▶ _WORK TO BE COMPLETED_
Search the listing below for the word "agent" and copy each line where it appears.

[MATERIAL PROVIDED Boundary: Start]

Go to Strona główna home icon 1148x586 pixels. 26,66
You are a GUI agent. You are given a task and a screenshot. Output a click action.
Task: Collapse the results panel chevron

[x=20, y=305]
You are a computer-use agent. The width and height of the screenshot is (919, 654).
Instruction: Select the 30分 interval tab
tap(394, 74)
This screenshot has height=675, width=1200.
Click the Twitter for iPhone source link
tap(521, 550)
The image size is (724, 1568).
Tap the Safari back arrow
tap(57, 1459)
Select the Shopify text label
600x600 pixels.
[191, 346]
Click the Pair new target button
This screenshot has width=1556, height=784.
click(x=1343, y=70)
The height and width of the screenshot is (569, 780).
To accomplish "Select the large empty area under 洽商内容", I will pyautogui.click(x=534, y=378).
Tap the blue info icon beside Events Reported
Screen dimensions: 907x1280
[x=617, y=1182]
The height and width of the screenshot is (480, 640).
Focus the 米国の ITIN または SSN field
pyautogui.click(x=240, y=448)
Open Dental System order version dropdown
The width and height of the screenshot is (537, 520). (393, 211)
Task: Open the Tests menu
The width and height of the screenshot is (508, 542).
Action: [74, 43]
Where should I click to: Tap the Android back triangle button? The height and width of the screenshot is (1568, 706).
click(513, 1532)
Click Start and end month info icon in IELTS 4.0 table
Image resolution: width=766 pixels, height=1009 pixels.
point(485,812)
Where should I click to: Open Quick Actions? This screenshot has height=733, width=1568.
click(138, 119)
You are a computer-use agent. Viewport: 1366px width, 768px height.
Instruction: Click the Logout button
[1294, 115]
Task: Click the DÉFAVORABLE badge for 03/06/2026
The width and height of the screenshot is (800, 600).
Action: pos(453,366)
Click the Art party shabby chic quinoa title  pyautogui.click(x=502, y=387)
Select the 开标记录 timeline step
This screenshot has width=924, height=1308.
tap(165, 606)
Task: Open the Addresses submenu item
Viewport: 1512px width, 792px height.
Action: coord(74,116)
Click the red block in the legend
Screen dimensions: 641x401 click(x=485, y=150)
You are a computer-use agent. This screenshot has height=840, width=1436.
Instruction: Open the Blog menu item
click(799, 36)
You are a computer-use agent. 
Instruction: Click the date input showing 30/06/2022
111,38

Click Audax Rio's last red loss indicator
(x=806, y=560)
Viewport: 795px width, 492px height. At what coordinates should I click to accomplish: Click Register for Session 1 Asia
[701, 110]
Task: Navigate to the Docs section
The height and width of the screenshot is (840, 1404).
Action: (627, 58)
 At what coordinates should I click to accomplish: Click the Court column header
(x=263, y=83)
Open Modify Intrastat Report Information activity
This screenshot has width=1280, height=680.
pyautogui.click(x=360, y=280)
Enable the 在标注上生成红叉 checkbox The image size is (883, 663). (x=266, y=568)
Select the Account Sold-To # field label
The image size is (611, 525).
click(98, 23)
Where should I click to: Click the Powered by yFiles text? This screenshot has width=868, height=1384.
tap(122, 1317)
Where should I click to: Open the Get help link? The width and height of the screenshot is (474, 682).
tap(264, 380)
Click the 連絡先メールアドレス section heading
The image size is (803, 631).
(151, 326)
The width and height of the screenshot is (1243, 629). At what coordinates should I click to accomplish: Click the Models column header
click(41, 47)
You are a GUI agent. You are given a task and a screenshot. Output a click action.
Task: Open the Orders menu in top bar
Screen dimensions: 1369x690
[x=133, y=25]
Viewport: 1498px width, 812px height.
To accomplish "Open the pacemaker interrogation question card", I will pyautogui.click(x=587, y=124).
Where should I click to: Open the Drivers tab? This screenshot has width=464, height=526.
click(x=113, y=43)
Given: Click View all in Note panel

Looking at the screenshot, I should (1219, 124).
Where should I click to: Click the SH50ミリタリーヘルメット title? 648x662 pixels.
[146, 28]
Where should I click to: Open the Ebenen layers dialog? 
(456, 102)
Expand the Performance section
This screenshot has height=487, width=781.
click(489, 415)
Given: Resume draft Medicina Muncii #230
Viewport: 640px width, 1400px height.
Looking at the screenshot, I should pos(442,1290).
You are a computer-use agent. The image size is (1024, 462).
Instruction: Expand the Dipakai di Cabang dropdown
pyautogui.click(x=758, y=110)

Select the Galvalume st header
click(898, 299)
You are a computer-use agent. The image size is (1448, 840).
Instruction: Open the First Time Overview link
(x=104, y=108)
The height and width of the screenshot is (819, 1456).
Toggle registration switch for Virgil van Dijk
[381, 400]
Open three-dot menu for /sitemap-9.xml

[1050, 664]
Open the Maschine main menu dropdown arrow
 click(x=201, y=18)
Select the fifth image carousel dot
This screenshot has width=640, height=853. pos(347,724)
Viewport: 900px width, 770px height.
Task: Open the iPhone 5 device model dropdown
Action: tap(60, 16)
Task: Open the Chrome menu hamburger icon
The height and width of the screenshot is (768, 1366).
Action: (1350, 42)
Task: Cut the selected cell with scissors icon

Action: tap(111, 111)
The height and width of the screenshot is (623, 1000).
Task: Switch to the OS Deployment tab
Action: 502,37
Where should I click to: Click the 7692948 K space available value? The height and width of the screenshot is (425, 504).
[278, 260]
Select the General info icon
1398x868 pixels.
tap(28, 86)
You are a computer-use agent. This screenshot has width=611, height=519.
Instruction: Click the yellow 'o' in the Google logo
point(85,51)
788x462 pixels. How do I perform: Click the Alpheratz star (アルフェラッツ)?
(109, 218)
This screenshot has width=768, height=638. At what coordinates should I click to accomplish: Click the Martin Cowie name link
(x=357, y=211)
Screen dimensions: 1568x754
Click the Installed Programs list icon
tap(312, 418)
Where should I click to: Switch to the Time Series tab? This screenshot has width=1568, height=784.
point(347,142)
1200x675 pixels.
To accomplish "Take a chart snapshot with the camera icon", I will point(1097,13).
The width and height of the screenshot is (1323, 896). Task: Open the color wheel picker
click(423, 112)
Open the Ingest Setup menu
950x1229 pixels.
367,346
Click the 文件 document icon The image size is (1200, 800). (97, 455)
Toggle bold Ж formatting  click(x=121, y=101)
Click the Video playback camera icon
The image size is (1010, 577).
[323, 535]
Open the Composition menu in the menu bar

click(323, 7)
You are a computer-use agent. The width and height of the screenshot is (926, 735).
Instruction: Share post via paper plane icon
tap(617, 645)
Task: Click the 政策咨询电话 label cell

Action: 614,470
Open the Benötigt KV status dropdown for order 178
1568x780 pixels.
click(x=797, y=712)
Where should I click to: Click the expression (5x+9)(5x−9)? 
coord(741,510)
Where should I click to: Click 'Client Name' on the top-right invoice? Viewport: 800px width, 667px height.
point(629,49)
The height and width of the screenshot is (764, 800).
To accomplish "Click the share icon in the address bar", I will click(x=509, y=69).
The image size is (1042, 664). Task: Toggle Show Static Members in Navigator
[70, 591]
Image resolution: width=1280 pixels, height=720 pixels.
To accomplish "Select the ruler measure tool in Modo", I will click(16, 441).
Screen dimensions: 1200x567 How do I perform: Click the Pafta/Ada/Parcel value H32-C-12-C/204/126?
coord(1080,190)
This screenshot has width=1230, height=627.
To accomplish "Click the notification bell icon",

[MATERIAL PROVIDED Boundary: End]

▶ _PROBLEM SOLUTION_
You are a GUI agent. You are given a task and a screenshot. Output a click action.
You are a computer-use agent. The width and height of the screenshot is (919, 654).
You are a computer-use agent. Viewport: 1366px width, 768px height.
You are a computer-use agent. This screenshot has height=840, width=1436.
You are a computer-use agent. 
You are a GUI agent. You are given a task and a screenshot. Output a click action.
You are a computer-use agent. The image size is (1024, 462).
You are a computer-use agent. The image size is (1448, 840).
You are a computer-use agent. This screenshot has width=611, height=519.
You are a computer-use agent. The width and height of the screenshot is (926, 735).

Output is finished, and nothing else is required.